Abstract Although current antiplatelet therapies provide potent antithrombotic effects, their efficacy is limited by a heightened risk of bleeding and failure to affect vascular remodeling after injury. New lines of research suggest that thrombosis and hemorrhage may be uncoupled at the interface of pathways controlling thrombosis and inflammation. Here, as one remarkable example, studies using a novel and highly selective pharmacologic inhibitor of the spleen tyrosine kinase Syk [PRT060318; 2-((1R,2S)-2-aminocyclohexylamino)-4-(m-tolylamino)pyrimidine-5-carboxamide] coupled with genetic experiments, demonstrate that Syk inhibition ameliorates both the acute and chronic responses to vascular injury without affecting hemostasis.

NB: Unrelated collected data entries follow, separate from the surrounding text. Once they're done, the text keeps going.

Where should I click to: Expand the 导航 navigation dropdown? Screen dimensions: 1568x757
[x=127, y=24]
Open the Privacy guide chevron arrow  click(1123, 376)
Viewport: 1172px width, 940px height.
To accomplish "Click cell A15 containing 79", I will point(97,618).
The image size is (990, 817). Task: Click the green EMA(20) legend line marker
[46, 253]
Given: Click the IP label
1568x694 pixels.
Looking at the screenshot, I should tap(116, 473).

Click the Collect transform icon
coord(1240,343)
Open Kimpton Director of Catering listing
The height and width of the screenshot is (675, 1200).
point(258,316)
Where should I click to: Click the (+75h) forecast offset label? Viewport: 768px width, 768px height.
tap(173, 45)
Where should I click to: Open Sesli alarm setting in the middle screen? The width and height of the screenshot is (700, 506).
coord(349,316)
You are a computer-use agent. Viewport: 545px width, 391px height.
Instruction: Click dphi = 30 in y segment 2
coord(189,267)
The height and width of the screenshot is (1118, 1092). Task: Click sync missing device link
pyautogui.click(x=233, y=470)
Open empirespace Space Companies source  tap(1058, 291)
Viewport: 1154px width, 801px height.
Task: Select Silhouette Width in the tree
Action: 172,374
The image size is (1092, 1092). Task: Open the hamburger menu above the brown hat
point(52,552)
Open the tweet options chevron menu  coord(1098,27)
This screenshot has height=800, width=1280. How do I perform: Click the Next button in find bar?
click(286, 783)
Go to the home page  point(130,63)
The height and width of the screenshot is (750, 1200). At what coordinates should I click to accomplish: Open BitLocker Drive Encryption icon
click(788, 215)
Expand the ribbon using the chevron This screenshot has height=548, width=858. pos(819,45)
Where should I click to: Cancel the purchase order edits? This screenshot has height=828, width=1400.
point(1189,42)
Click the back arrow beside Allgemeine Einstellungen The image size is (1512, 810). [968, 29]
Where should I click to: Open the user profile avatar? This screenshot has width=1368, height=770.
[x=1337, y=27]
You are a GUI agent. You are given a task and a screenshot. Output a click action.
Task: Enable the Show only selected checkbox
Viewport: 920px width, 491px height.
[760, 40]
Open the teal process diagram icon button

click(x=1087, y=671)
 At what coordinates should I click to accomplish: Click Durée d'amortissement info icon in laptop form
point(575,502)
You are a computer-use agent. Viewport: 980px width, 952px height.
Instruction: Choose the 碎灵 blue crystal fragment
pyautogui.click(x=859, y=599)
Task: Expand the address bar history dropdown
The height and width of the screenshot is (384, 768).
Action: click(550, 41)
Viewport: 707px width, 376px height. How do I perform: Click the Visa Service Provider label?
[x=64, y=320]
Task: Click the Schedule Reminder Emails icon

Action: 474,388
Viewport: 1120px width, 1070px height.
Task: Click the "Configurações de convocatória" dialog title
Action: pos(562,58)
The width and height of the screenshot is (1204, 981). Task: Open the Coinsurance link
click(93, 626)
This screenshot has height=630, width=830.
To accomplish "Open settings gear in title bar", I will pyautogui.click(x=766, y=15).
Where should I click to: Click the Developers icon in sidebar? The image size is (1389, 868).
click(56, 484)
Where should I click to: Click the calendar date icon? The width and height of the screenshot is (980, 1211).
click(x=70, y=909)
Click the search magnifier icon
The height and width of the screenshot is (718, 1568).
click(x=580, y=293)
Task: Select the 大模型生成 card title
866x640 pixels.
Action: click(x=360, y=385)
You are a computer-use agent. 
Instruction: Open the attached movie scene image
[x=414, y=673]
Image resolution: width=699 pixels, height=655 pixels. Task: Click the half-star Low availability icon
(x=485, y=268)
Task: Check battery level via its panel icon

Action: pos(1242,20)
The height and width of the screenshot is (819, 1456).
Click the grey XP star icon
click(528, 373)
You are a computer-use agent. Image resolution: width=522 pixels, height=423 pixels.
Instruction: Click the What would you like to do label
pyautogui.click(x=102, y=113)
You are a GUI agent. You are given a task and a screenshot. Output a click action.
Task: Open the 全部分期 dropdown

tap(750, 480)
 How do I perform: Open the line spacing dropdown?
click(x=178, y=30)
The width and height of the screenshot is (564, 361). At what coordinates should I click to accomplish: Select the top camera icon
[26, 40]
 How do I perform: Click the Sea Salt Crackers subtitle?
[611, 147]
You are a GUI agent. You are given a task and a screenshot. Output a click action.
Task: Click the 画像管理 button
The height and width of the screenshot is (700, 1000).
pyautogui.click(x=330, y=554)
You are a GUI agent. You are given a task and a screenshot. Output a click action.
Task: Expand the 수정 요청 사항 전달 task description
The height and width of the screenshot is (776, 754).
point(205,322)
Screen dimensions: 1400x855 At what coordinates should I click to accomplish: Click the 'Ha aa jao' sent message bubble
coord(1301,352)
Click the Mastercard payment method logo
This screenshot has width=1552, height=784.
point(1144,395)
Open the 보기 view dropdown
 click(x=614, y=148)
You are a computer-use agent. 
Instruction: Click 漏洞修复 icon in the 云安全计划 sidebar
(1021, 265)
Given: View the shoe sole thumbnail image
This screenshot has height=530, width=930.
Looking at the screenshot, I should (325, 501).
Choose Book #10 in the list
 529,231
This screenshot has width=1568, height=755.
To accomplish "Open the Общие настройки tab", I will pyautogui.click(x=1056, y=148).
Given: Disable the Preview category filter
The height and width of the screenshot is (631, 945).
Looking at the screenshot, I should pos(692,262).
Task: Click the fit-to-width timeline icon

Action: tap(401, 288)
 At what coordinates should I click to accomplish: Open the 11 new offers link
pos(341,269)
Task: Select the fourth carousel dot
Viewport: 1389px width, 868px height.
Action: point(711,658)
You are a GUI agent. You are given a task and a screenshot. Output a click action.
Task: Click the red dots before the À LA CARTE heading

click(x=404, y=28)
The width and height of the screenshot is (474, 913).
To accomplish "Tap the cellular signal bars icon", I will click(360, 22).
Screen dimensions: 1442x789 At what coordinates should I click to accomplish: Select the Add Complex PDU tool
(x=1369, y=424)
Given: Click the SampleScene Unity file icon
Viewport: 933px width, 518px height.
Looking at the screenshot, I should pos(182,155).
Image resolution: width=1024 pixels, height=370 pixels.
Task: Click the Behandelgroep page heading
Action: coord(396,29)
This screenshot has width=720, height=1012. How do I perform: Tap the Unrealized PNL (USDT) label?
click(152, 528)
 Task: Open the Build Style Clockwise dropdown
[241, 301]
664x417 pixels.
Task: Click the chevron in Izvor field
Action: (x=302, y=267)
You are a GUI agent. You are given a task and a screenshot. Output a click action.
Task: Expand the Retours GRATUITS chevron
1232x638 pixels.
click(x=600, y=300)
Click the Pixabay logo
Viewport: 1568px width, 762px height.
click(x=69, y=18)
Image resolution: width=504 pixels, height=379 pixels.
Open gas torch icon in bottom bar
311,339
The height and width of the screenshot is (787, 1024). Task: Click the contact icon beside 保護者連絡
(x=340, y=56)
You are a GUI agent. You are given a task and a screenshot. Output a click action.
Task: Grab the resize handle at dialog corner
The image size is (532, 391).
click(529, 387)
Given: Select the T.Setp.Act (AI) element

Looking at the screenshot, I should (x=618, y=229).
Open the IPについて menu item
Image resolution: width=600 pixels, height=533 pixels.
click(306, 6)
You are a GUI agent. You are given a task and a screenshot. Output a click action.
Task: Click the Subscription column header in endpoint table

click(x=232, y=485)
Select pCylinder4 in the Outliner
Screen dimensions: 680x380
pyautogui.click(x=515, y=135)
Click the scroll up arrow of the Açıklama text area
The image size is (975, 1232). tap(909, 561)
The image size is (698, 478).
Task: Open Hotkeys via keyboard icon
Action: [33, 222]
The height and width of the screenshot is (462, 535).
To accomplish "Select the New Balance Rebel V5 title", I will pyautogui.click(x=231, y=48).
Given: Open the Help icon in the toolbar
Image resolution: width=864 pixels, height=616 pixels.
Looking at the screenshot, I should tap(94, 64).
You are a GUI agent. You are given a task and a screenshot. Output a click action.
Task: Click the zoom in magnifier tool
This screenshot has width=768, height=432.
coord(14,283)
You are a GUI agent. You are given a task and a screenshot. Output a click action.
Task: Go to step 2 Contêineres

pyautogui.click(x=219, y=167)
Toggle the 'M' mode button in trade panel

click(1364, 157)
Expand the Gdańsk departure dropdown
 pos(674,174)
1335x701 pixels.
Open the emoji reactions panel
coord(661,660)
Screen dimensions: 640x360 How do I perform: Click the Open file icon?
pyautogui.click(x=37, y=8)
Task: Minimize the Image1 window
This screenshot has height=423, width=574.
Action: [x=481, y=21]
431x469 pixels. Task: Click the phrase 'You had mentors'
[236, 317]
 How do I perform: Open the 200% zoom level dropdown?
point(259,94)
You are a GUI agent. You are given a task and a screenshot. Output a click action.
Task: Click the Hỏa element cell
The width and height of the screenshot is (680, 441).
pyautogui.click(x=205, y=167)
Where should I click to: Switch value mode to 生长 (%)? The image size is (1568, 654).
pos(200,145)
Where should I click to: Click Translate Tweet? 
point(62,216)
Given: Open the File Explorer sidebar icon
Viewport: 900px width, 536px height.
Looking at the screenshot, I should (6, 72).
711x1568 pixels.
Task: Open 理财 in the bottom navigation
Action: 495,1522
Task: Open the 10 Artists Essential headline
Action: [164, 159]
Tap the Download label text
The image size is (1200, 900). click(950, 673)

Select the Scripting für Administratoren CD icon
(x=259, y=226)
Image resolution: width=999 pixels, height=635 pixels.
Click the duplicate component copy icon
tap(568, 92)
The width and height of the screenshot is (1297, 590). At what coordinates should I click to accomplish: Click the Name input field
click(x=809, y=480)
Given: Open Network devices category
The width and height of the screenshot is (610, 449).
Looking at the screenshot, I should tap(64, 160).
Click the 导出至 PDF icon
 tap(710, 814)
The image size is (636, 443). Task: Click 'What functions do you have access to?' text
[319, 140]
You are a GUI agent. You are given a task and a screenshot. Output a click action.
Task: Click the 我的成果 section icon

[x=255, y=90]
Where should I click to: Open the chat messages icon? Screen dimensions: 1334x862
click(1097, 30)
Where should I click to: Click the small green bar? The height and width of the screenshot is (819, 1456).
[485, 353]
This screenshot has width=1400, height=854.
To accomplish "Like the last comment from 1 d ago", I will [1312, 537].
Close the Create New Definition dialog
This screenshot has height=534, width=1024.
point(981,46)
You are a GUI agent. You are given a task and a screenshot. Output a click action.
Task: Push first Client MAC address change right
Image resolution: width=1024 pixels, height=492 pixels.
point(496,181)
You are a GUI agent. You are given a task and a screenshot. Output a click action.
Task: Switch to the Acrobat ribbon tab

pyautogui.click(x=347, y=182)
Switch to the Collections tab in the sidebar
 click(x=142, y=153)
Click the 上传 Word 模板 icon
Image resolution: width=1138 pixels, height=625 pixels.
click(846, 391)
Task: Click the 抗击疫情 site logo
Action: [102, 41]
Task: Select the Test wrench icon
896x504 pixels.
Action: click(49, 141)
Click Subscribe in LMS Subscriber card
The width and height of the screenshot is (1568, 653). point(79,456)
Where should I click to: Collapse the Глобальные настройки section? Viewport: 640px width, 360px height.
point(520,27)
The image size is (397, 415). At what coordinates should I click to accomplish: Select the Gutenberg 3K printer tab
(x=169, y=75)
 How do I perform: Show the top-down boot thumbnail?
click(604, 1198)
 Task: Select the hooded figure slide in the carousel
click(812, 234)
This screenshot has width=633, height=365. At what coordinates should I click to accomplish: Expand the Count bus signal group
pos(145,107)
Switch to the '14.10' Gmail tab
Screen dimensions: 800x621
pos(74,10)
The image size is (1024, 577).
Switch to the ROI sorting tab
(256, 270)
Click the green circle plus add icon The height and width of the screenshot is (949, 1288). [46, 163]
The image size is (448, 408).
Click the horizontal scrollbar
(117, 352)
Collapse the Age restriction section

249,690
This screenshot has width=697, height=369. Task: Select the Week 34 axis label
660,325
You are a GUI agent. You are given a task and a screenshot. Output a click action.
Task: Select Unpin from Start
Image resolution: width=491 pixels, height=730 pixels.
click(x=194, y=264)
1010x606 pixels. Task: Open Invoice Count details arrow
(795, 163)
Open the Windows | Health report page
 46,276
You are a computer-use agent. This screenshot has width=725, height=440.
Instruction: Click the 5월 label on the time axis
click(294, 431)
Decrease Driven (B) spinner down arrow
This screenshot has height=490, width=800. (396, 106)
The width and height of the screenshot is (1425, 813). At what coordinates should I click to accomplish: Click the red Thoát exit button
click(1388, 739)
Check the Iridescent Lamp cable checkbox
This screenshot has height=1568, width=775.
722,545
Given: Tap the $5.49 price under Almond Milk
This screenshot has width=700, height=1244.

Specifically, lack of Syk (murine radiation chimeras) attenuated shear-induced thrombus formation ex vivo, and PRT060318 strongly inhibited arterial thrombosis in vivo in multiple animal species while having minimal impact on bleeding. Furthermore, leukocyte-platelet–dependent responses to vascular injury, including inflammatory cell recruitment and neointima formation, were markedly inhibited by PRT060318. Thus, Syk controls acute and long-term responses to arterial vascular injury. The therapeutic potential of Syk may be exemplary of a new class of antiatherothrombotic agents that target the interface between thrombosis and inflammation.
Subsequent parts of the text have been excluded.